I have a fantastic machine for real time monitoring, and quite capable of handling a lot of processing, but I stiill have to relay on the usual techniques and worarounds to defeat lack of DSP, instead of increasing buffer, as I go from record to mixing.

i take back everything I said about my setup. For me, from now on on, it is AMD forever. I just bought a MacBook Pro M5 pro, I went with the AI reports all of them about the performance of those machines. After a week of wrestling it, testing diferent drivers core Audio, having a dedicated local account for music, disabling all bloat.
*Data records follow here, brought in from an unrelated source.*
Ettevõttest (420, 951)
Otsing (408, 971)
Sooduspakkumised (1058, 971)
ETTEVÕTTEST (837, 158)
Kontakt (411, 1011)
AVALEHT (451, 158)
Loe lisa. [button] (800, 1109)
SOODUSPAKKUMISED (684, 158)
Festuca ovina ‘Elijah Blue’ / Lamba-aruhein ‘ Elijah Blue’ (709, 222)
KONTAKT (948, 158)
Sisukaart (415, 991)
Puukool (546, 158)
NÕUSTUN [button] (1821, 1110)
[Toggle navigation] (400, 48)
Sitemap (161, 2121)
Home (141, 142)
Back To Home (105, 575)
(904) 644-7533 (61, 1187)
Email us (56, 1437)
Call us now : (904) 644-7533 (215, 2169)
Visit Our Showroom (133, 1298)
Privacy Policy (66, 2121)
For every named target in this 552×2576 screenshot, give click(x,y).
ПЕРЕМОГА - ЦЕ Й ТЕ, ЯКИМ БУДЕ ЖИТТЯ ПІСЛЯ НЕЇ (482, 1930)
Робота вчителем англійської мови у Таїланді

A laptop a little more than half the price and with technolohy from mid 2024, trounces an minces it at low latency, it does things the MacBook isn’t even set to do, like having 8 sample size buffer. I open 8 Gojirax with the safe buffer engage, 3 without it. About the same performance the Mac has at 32 samples. I’m very sorry for the people that buy into Apple marketing, like Gemini, ChatGPT, and all those people that never had a naked Windows LTSC instalation on their DAW. Having said i’m to check the harware forum because the performance difference it’s so big that i’m allowing the thought of it being all user error. But, no. It’s truly a scandal. And, it’s sad because Audioapps work very well on iPads, they are way more reliable for live use than Macbooks, a huge difference. They drag, when there is overload, like a PC does. Macbooks just vanish Cubase Windows with a single plugin open and running. Quite unreliable behaviour, and unforgivable fail. It’s up for sale.